Mi pare che questa lucida argomentazione di Pelletier debba essere pienamente accettata, come sfida profetica alla istituzione, perché sappia uscire da una lettura “escludente” di sé. Questo è il germe del clericalismo: l’idea di un potere “esclusivo ed escludente”, rispetto a cui restano confermate, nella sostanza, le polarità che in Cristo sono superate: giudeo/greco, libero/schiavo, maschio/femmina: polarità etniche, politiche e sessuali. Potremmo dire che su ognuna di queste polarità escludenti la storia della Chiesa ha molto faticato, ma soprattutto sull’ultima appare oggi poco lucida, irrigidita, bloccata, quasi paralizzata. Sullo straniero e sullo schiavo siamo abbastanza lucidi, sulla donna per nulla.
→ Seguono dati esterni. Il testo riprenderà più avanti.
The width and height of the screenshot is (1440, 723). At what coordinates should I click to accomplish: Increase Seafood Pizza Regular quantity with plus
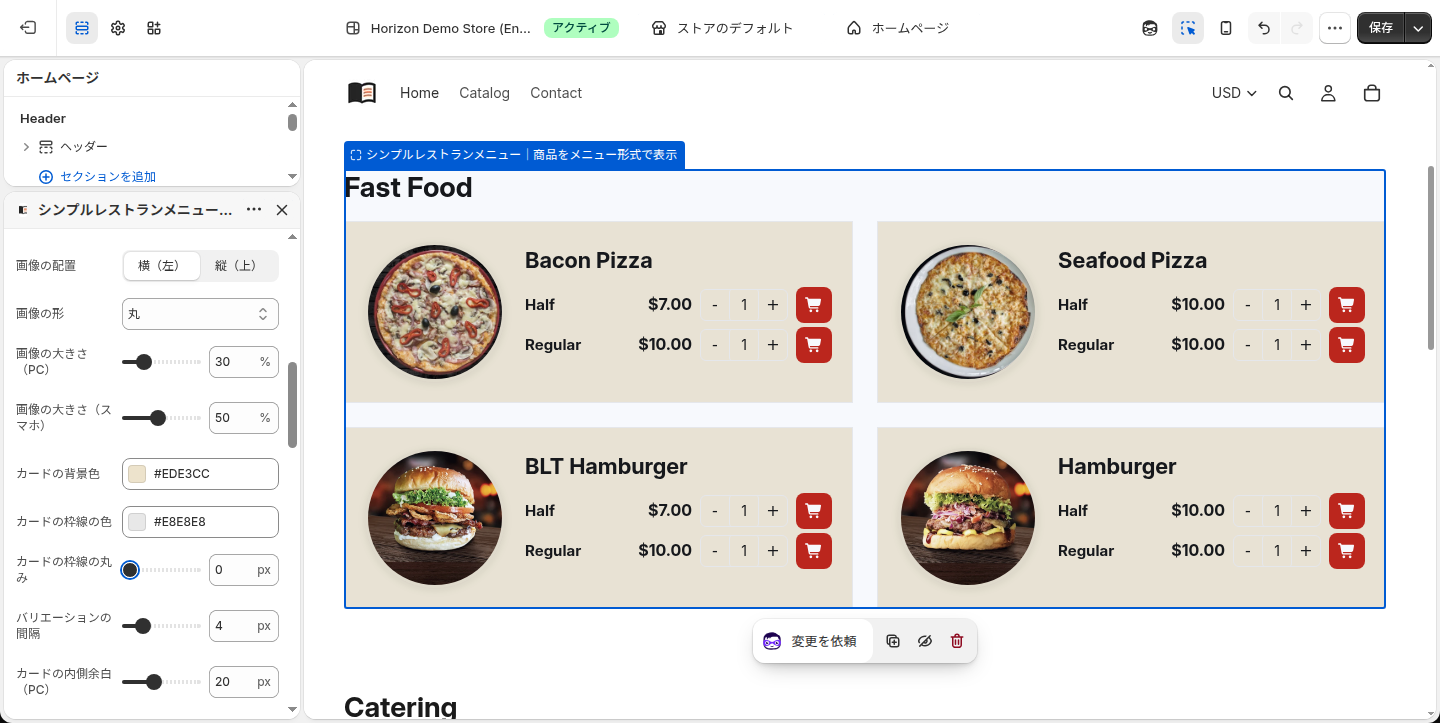[1306, 345]
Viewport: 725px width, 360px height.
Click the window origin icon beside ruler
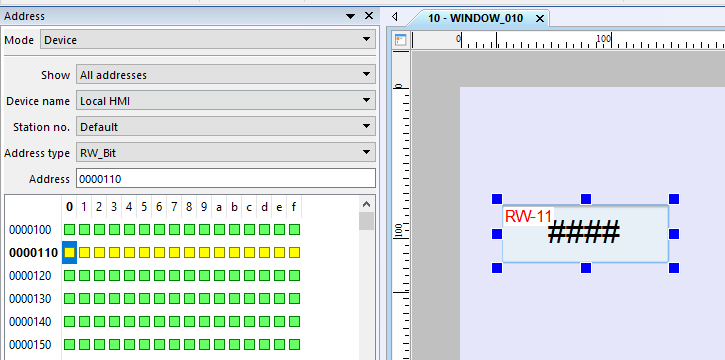click(400, 40)
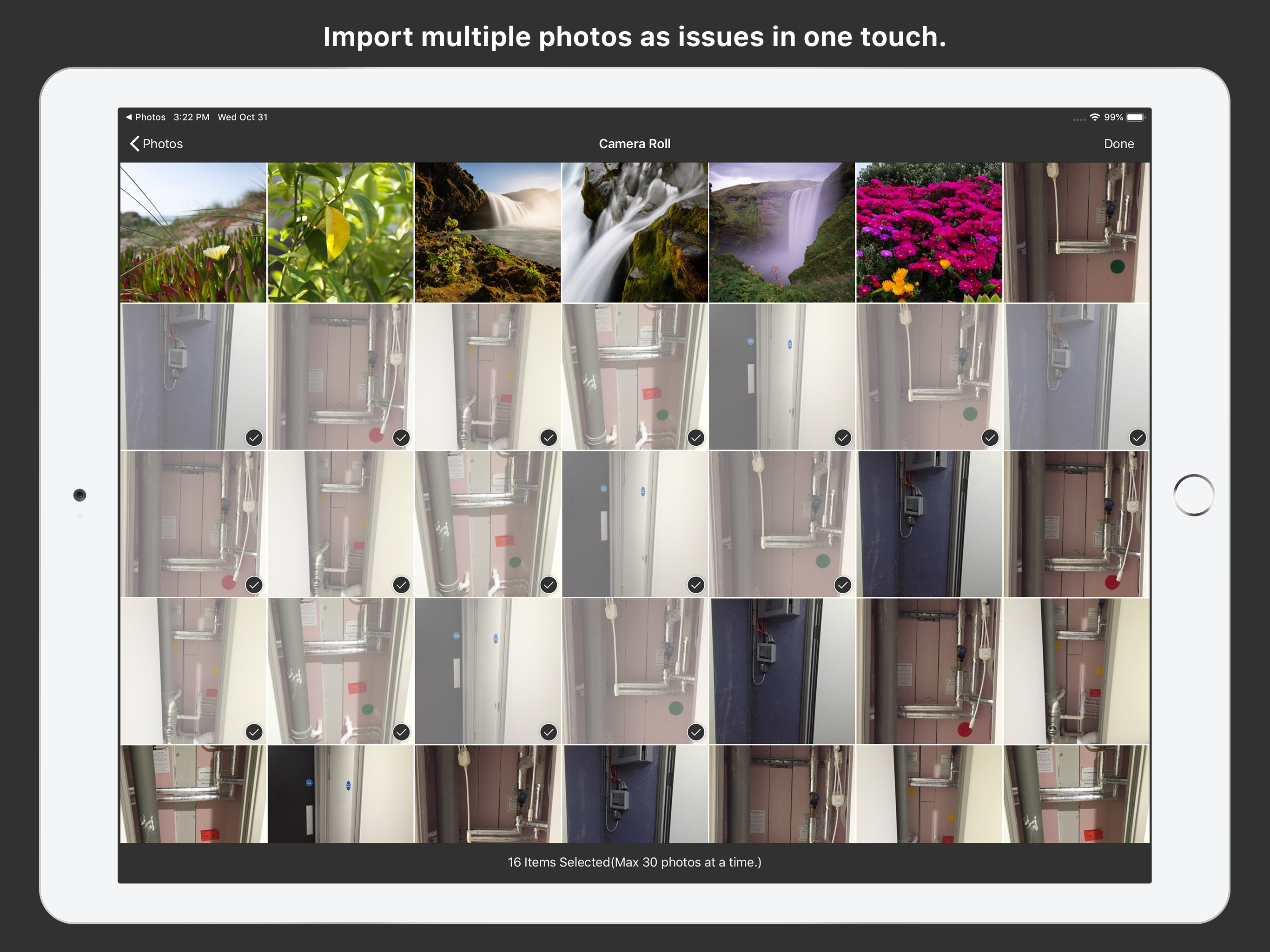
Task: Select the yellow leaf photo
Action: click(x=340, y=232)
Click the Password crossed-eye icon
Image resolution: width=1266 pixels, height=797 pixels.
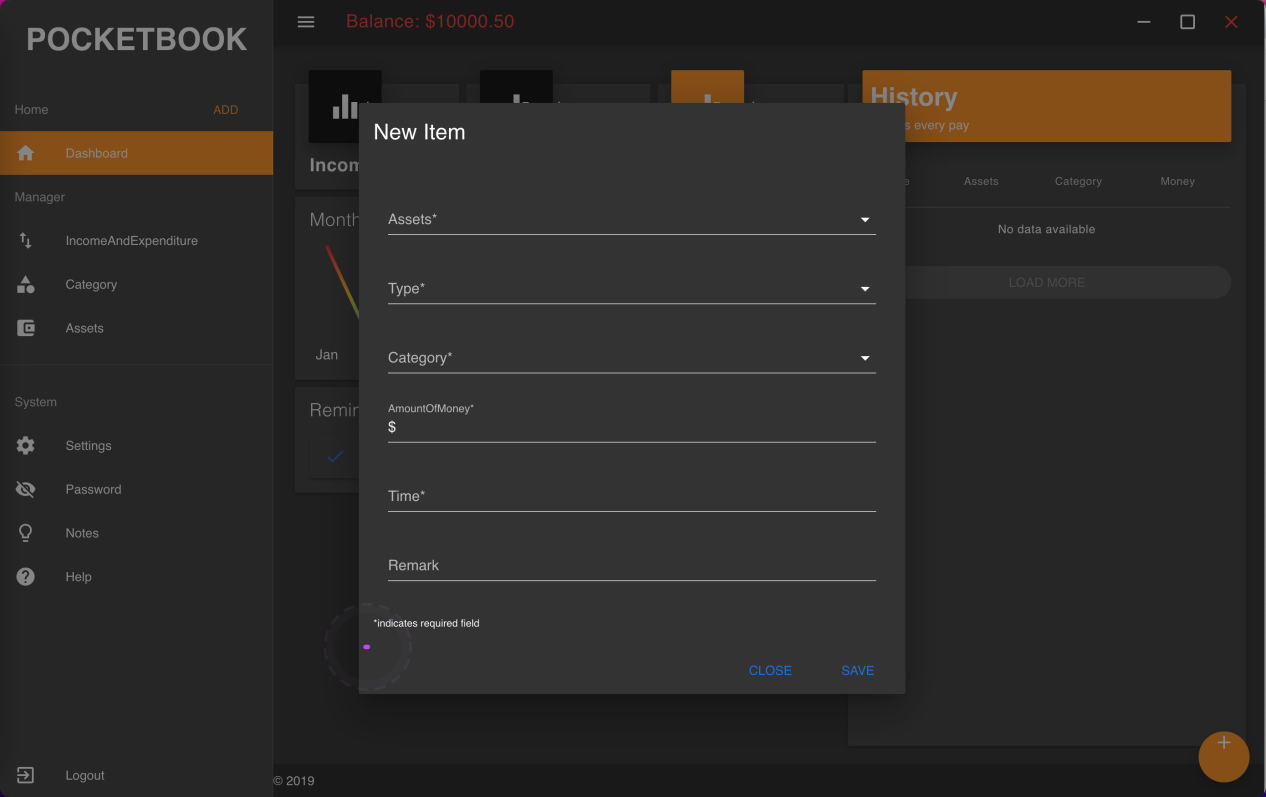(26, 489)
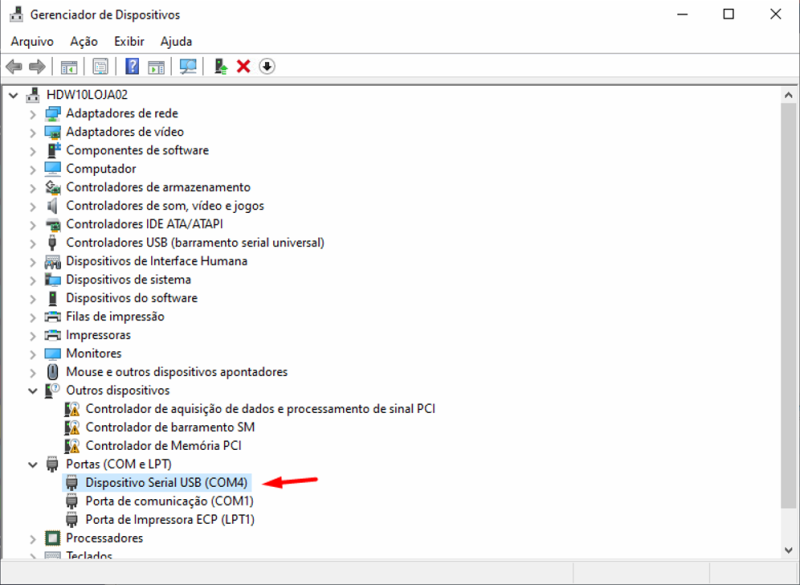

Non si tratta qui, a mio avviso, di “forma cattolica” da recuperare, o di forma protestante da scongiurare. Si tratta di riscoprire una “forma ecclesiae” liberata dalle “esclusioni/esclusive clericali”, che sono la radice di ogni abuso.

Per questo è giusta la via imboccata dalla Chiesa della “dichiarazione di incompetenza”, della mancanza di potere. Sul mistero della sessualità maschile e femminile, le convenzioni anche radicate devono fare un passo indietro e riconoscersi ultimamente incompetenti. Ma incompetenti davvero! E’ infatti un vecchio trucco del clericalismo mascherarsi dietro finte incompetenze. Non basta perciò dire “non ho il potere di includere”. Perché questo lascia solo alla Chiesa il potere di escludere e quindi la conferma autoreferenziale in un abito clericale. No, la via imboccata 25 anni fa, per essere profezia ecclesiale e non solo un principio di indifferenza, deve essere integrata da una incompetenza più radicale e più evangelica. 

Se la Chiesa si dice tanto sicura di non avere il potere di includere il femminile nel servizio ecclesiale, allo stesso modo e con altrettanta sicurezza essa dovrebbe riconoscere di non avere neppure il potere di escludere il femminile dal servizio. Dovrebbe solamente accettare, con tutta la umiltà di cui è capace, di non avere alcun potere sulla logica ultima della differenza sessuale. Che è un mistero grande, complesso, ma proprio per questo aperto ad uno sviluppo storico che nessuno può definitivamente fissare ad un ruolo o ad una funzione, se non Dio solo. Il quale pronuncia la sua parola irrevocabile di salvezza non solo nei documenti di un ufficio romano, ma anche nella storia civile di nuove dignità da promuovere, nelle coscienze di soggetti finalmente del tutto riconosciuti, come anche nel buon fiuto del suo popolo in cammino. Ascoltare queste autorità, questi “segni dei tempi”, con parrhesia e senza alcun paternalismo, potrebbe rendere veramente profetica anche la parola del magistero, affinché sappia aprire spazi e dare la parola, piuttosto che chiudere porte e imporre silenzi. Queste porte affannosamente chiuse e questi silenzi autoritativamente imposti sono le tipiche dinamiche clericali – non solo maschili, ma anzitutto maschili – che generano mostri.